» **What is required**: Put everything from the line containing "This screenshot has height=753, width=1568." down to the last of the lines below into a numbered list, skipping blank lines and leaving out the pictures.

** START Records for processing **

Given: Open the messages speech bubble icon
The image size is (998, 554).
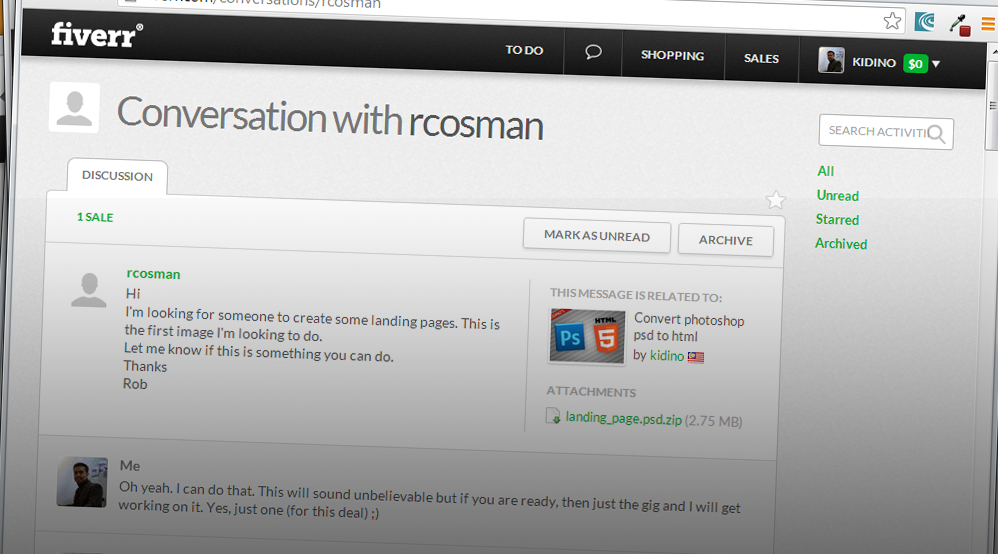Looking at the screenshot, I should tap(593, 52).
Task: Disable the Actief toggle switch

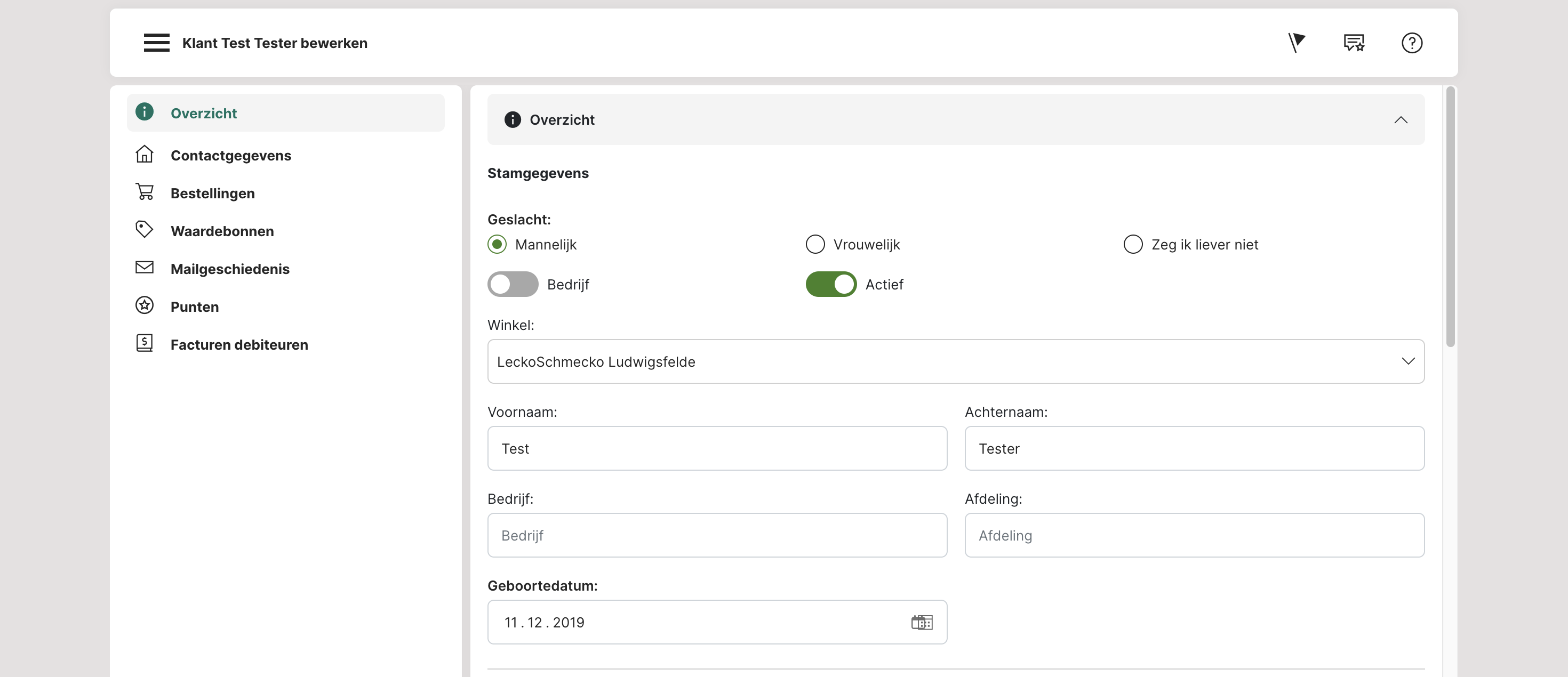Action: [x=831, y=284]
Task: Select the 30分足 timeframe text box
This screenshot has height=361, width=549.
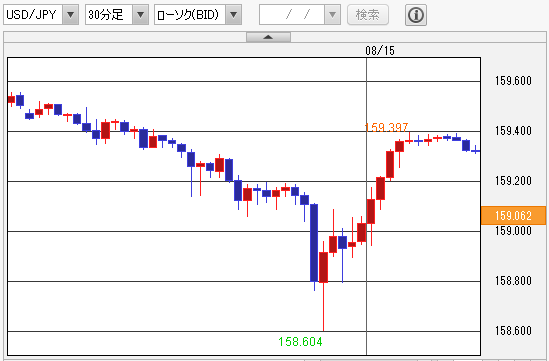Action: 109,15
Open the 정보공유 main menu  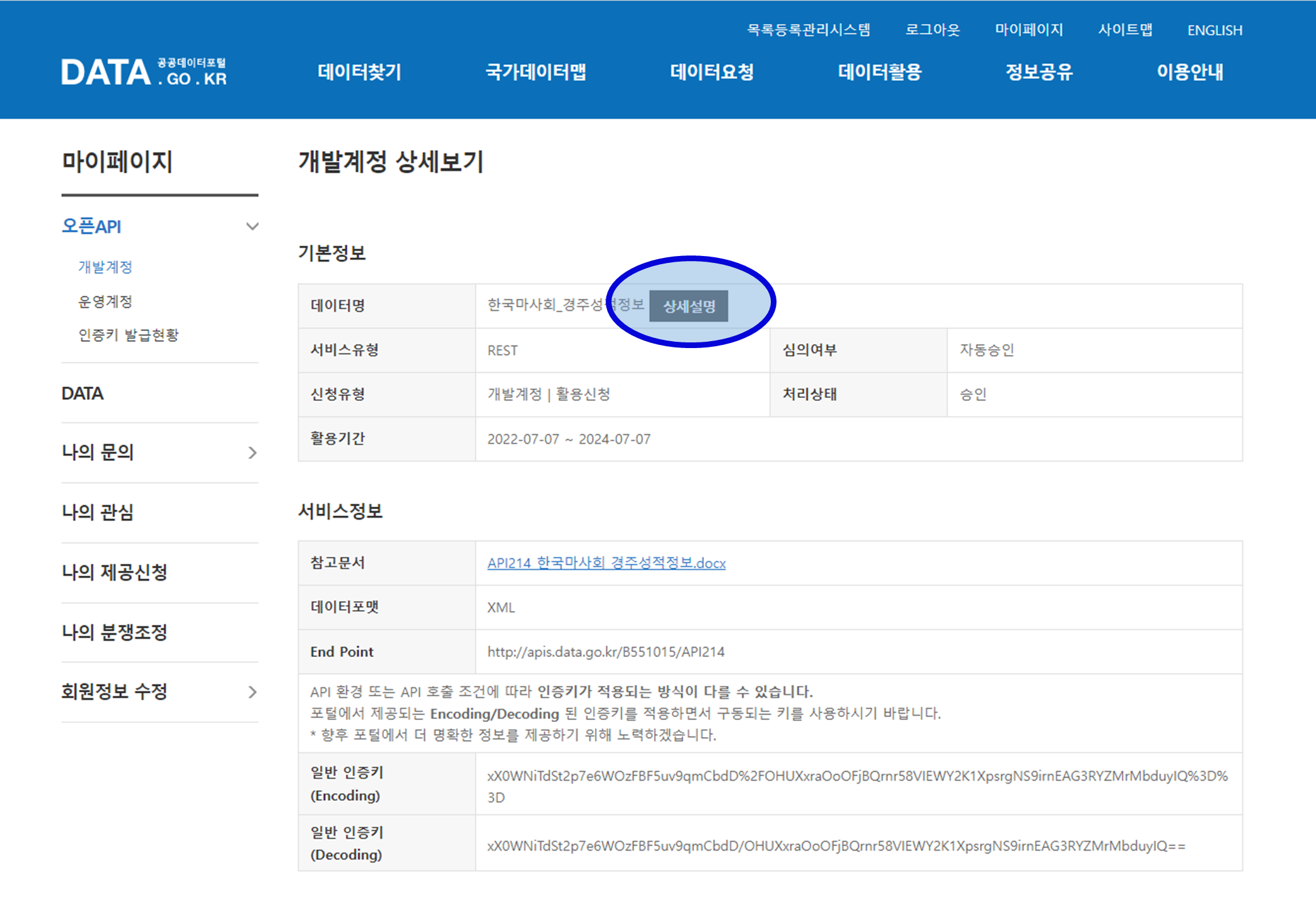[1039, 72]
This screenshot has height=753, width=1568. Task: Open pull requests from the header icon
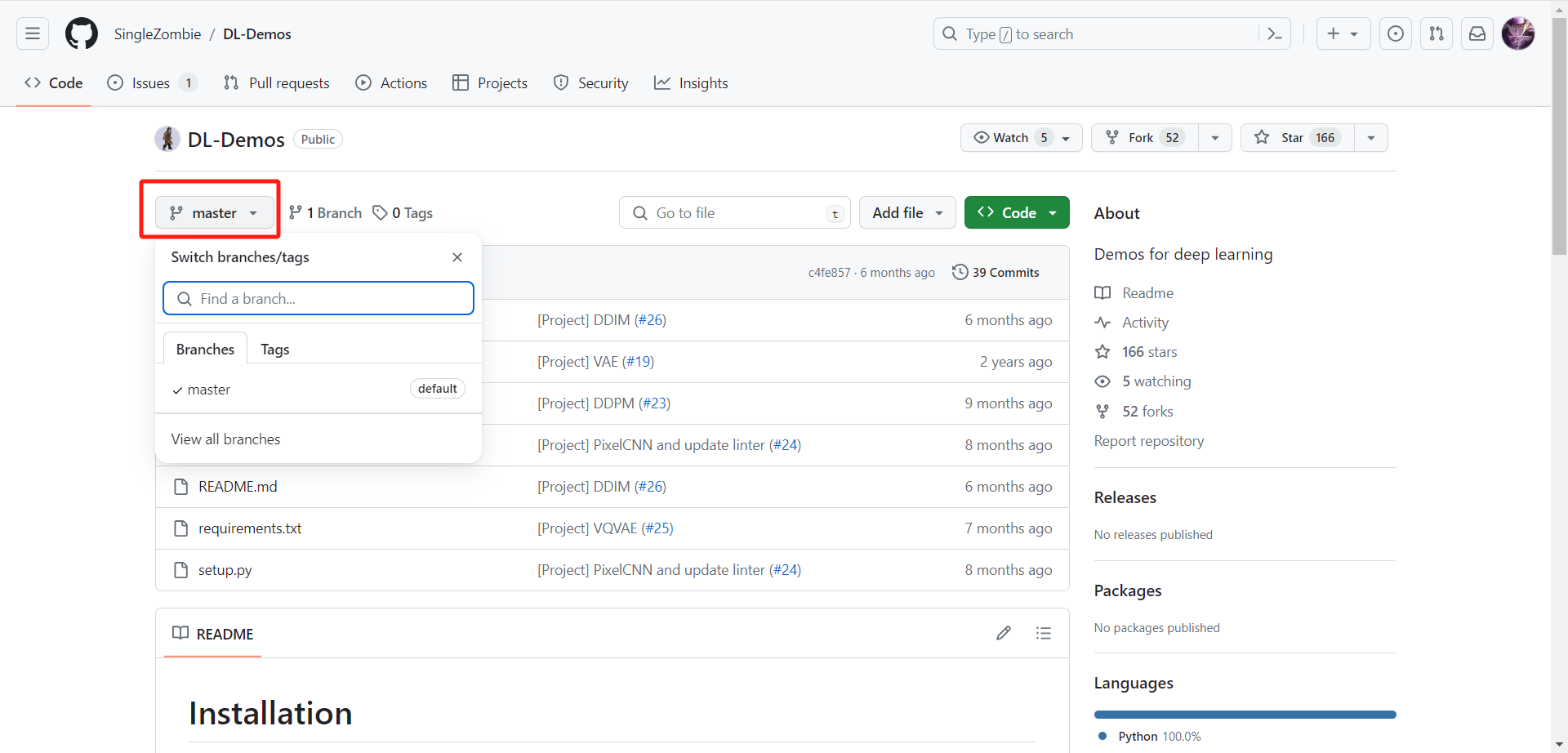(1437, 33)
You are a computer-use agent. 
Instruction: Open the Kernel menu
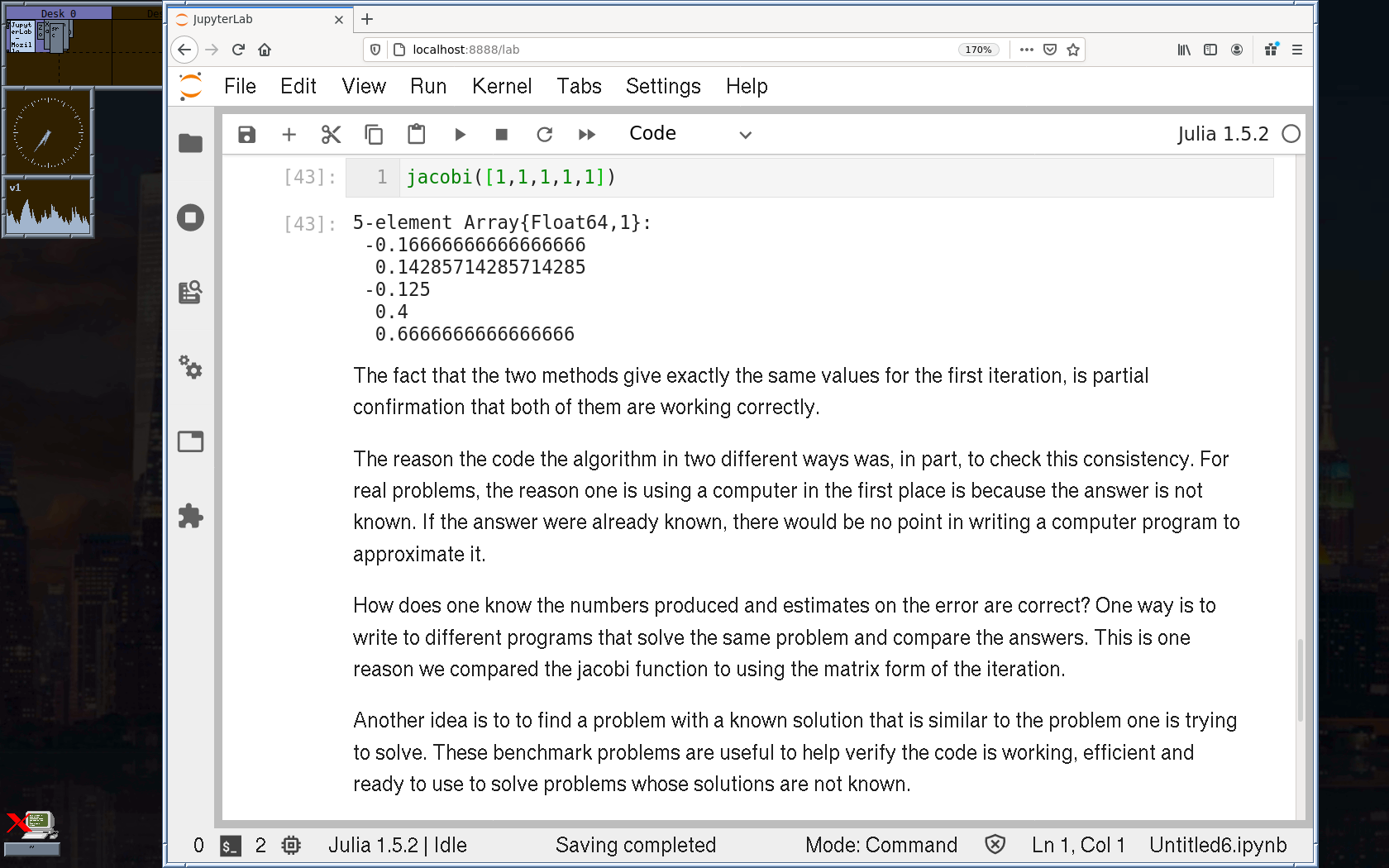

** END Records for processing **

» **Expected answer**:
1. This screenshot has height=753, width=1568. Task: Open pull requests from the header icon
2. (1437, 33)
3. You are a computer-use agent. 
4. Instruction: Open the Kernel menu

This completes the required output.